Simak Sindiran Sri Mulyani Kepada Pembuat Ajakan Boikot Pajak

I
R
Indah
Redaksi

Tim Redaksi

Terkini.id, Jakarta – Sri Mulyani selaku Menteri Keuangan RI memberikan sindirannya terhadap pembuat hastag ajakan boikot pajak yang beredar di media sosial.

Ajakan boikot pajak yang terdapat di media sosial menurut Sri Mulyani berarti si pembuat hastag tersebut tidak ingin melihat Indonesia maju.

“Indonesia negara kita sendiri dan pajak mengurusinya. Hashtag nggak bayar pajak, berarti nggak ingin lihat Indonesia bagus,” ujar Sri Mulyani, dikutip dari cnnindonesia.com, Rabu 20 Juli 2022.

Orang nomor satu di Kementerian Keuangan ini menjelaskan bahwa uang pajak juga berasal dari masyarakat dan nantinya akan kembali kepada masyarakat itu sendiri.

Pendidikan, layanan kesehatan, fasilitas infrastruktur jalan juga bisa dibangun karena uang pajak yang dibayarkan oleh rakyat Indonesia.

Kontribusi uang pajak yang dibayarkan seluruh rakyat bumi pertiwi juga digunakan untuk membayar fasilitas kesehatan ketika masa pandemi Covid-19 berlangsung.

Selanjutnya uang pajak juga dipakai untuk mengatasi kenaikan harga minyak dunia sehingga tidak terjadi kenaikan harga BBM Subsidi di Indonesia.

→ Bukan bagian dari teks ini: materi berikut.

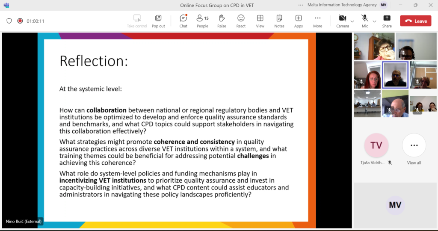Viewport: 438px width, 231px height.
Task: Toggle the Camera on or off
Action: point(342,21)
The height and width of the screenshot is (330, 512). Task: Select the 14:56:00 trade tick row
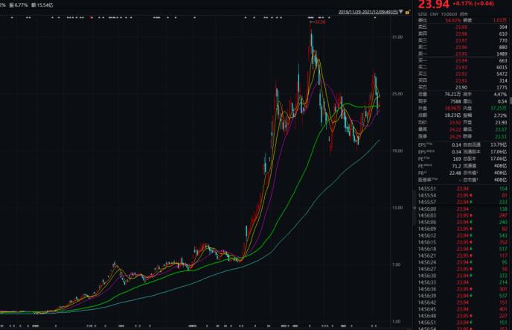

“Pajak juga yang anda nikmati, minum teh dan nasi goreng dimasaknya pakai LPG. LPG 3kg itu subsidi dari pajak, subsidi listrik, jalan raya juga dibangun dari pajak,” tutur Sri Mulyani.

Sri Mulyani meminta masyarakat Indonesia untuk tidak mengikuti ajakan pembuat hastag yang seolah-olah merasa memiliki negara ini.

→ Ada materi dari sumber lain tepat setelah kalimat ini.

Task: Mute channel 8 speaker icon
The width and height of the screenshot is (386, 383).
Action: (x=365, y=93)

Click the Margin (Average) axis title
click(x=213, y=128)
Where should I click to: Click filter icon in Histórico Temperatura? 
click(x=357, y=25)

“Rasanya masyarakat yang counter itu, karena merasa memiliki Indonesia,” ucap Sri Mulyani.

Perlu diketahui bahwa sebelum ajakan boikot bayar pajak beredar di media sosial, pada pemilu tahun 2019, politikus Partai Gerindra, Arief Poyuono pernah menuturkan hal serupa.

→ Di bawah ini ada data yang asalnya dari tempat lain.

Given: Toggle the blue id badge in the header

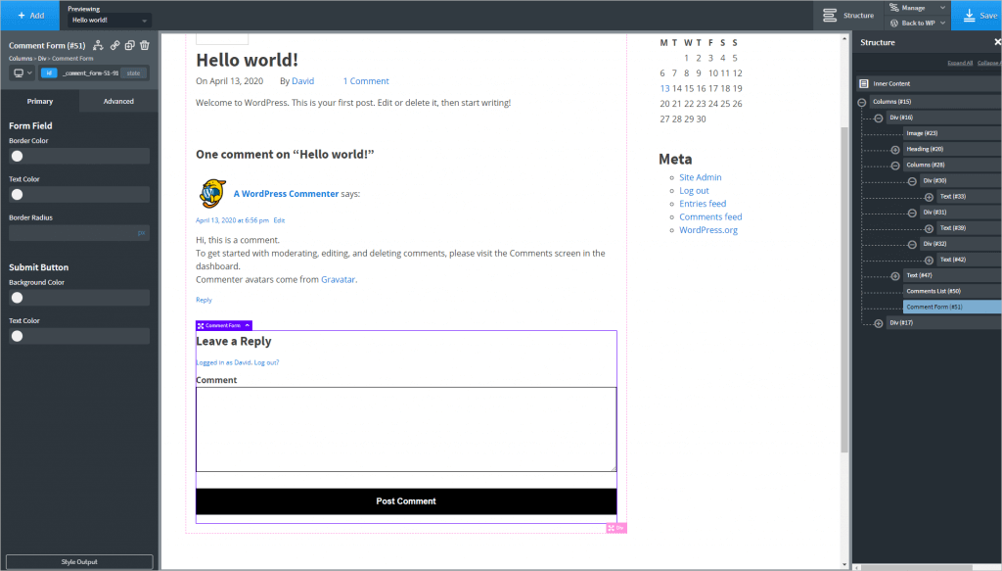Looking at the screenshot, I should [x=48, y=72].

Ajakan boikot pajak yang diserukan oleh Arief Poyuono disebabkan oleh dirinya menduga telah terjadi kecurangan pada pemilihan presiden tahun 2019.

Ajakan boikot pajak ini menurut Arief Poyuono dapat dipakai untuk protes hasil pemilu 2019 kepada Komisi Pemilihan Umum (KPU).

“Tolak bayar pajak kepada Pemerintahan hasil Pilpres 2019 yang dihasilkan oleh KPU yang tidak legitimate itu adalah hak masyarakat karena tidak mengakui Pemerintahan hasil Pilpres 2019,” imbuh Arief Poyuono pada tahun 2019.